Sin embargo, “cuestiones éticas” retardan su comercialización, explica el creador.
“Kissenger” es un aparato equipado con “labios” que permite besar a distancia, por medio de Internet, creado
en Singapur. Para conversar sobre este nuevo invento y sobre el peligro que corren las relaciones personales,
hablamos con Jorge Sanhueza, decano de la Escuela de Psicología de la Universidad Adolfo Ibáñez.

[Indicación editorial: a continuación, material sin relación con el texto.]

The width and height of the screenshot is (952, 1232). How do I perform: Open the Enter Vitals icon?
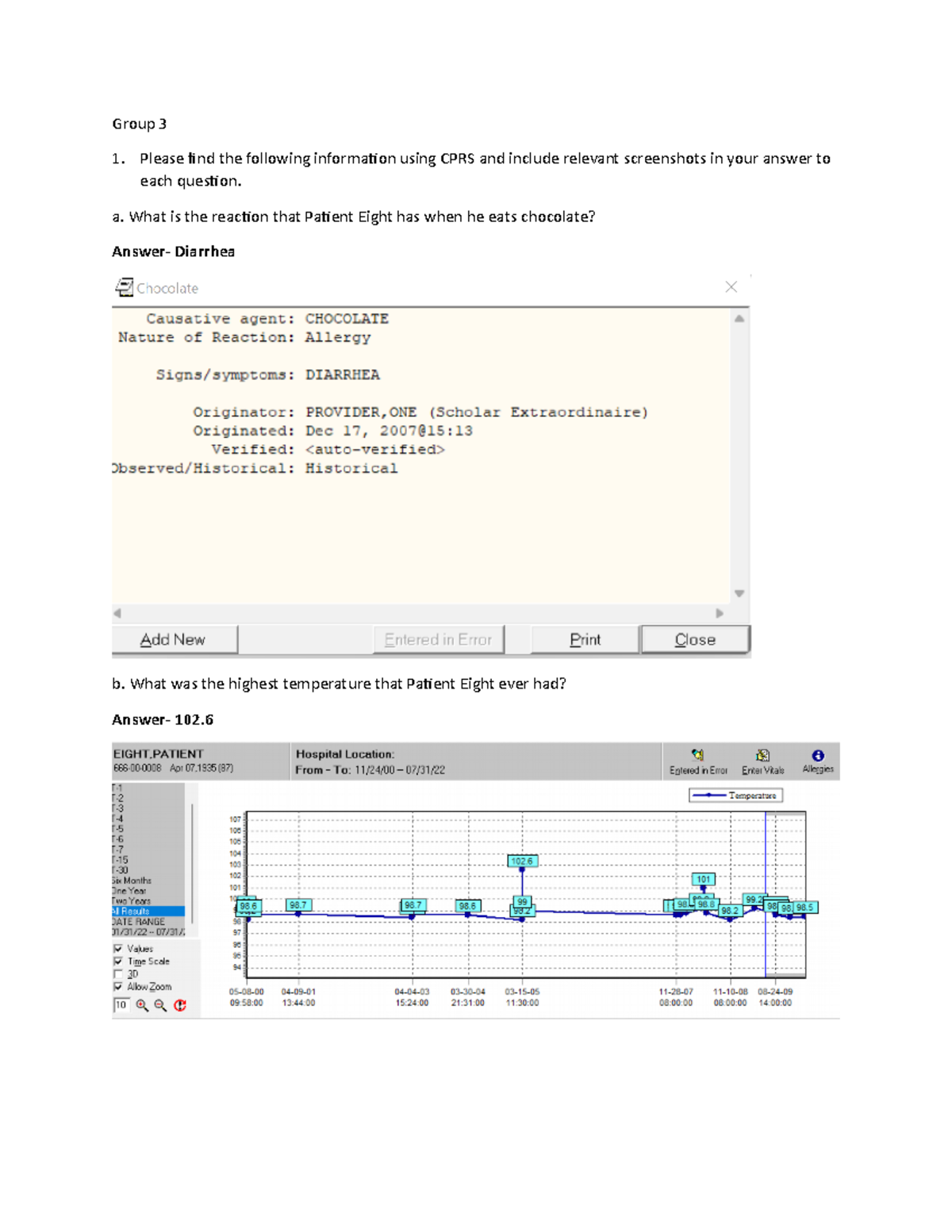(762, 756)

“Estas cosas nos deberían hacer pensar y reflexionar sobre lo que está pasando con las relaciones humanas, en
las que cada vez más nos dejamos llevar por el estrés, trabajo y consumismo, olvidándonos del otro”, expresó el
profesional.
En este sentido, el experto habló de la situación de Chile con respecto al contacto humano. “Nosotros los latinos
somos más de piel, por lo que creo que este producto no tendría mucho éxito entre los chilenos”, dijo.
Aparte de conversar sobre “Kissenger”, el docente analizó lo que ocurre con las redes sociales y los chats. “Estas
conversaciones, en las que no tenemos en frente a la persona nos hacen demostrar sólo nuestros pensamientos,
ya que no interrumpe nuestro interlocutor”, indicó.
El psicólogo finalizó señalando que no cree que este tipo de inventos reemplacen a los seres humanos. “Con
todas las nuevas tecnologías y aparatos no creo que el ser humano remplace las relaciones humanas, ya que son
éstas las que nos hacen crecer”, puntualizó.